Tuesday, December 09, 2014

Dorcas and her benefactresses

  "But now, I will speak of Dorcas, from the Bible, and her ministries to the poor. This woman was a representative of all those women who make garments for the destitute, who knit socks for the barefooted, who prepare bandages for the wounded, and fix boxes of clothing for the missionaries. This woman did not spend her time idly planning how the poor of her town were to be relieved; she took her needles and relieved them.

  I am glad that there is not a page of the world's history which is not a record of female benevolence. God says to all the lands and people: "Come now, and hear the widow's mite rattle down into the box for the poor." The Princess of Conti sold all her jewels that she might help the famine-stricken. Queen Blanche of France, hearing that there were some persons unjustly incarcerated in the prison’s, went out amid the rabble and took a stick and struck the door as a signal that they might all strike it, and down went the prison door, and out came the prisoners. Queen Maud went down amid the poor and washed their sores and administered to them medicine. Mrs. Retson, at Matagorda, appeared on the battlefield while the missiles of death were flying around, and cared for the wounded.

———

* Problems to solve *
a. In the Dorcas passage, what did the Princess of Conti sell to help the famine-stricken?
b. Go on writing the Dorcas passage, picking up right after its last sentence.
You won't need any of the material.

———

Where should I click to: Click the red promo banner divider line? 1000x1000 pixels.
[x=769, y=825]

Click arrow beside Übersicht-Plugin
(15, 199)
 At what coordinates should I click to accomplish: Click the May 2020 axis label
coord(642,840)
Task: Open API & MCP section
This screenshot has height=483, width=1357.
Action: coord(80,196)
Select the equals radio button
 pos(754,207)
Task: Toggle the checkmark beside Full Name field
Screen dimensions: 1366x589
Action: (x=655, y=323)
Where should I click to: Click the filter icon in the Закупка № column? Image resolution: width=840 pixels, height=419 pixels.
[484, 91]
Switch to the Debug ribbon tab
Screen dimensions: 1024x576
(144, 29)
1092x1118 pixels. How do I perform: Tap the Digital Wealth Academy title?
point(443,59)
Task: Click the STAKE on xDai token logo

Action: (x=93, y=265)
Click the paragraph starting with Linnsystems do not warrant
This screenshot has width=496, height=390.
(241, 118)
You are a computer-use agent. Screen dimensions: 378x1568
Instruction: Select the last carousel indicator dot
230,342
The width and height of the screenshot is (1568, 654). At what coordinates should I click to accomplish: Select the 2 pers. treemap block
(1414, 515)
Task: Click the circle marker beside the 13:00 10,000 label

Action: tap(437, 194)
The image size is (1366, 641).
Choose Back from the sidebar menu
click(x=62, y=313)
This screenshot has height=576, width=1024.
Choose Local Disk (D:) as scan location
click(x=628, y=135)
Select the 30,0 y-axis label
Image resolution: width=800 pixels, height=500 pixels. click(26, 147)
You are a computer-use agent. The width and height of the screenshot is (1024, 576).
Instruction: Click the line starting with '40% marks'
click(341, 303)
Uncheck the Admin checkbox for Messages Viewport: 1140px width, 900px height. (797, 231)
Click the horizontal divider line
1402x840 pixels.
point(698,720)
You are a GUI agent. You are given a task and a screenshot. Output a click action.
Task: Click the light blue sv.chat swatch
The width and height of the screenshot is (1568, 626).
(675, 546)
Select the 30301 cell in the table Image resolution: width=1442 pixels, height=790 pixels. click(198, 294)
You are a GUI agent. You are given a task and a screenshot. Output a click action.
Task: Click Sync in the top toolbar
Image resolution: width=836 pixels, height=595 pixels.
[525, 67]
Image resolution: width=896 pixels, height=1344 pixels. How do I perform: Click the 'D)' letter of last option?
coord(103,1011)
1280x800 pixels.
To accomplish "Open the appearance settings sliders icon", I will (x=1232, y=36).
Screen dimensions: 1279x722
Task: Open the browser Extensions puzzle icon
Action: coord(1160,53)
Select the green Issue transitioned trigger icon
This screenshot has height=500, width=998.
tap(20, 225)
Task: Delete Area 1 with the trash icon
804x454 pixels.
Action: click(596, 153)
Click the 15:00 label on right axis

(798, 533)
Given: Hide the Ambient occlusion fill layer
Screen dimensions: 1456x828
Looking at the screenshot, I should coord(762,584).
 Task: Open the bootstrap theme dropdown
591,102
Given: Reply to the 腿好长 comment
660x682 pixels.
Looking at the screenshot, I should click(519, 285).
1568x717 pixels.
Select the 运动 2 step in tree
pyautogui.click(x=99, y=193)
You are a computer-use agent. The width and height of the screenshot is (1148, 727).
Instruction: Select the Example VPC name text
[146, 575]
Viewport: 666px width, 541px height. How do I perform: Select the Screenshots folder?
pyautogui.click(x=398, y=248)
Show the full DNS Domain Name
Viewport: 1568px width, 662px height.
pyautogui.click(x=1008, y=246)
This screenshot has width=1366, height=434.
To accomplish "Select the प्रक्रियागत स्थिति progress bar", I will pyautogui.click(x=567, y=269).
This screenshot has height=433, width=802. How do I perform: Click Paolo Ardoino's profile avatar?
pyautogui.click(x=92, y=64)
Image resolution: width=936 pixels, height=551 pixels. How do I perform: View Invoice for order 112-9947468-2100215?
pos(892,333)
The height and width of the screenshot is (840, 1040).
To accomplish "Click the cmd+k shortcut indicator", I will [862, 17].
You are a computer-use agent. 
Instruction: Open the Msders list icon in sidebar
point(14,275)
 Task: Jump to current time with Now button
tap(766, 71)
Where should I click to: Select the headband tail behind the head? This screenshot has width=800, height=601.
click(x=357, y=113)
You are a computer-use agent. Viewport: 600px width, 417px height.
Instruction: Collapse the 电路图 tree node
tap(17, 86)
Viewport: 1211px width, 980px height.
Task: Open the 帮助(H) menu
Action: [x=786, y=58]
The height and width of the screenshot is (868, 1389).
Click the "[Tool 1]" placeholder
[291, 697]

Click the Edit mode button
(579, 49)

———

* Task-by-task outputs *
a. She sold all her jewels.

b.
  But why go so far back? Why go so far away? Is there a man or woman who has forgotten the fact that before the smoke had gone up from Gettysburg and South Mountain, the women of the North met the women of the South on the battle field, forgetting all their animosities while they bound up the wounded and closed up the eyes of the slain?
  I suppose you have read of the fact that when Josephine was carried out to her grave there were a great many men and women of pomp, and pride, and position, that went out after her; but I am most affected by the story of history, that on that day there were 10,000 of the poor of France who followed her coffin, weeping and wailing until the air rang again, because when they lost Josephine they lost their last earthly friend." T.Dewitt Talmage.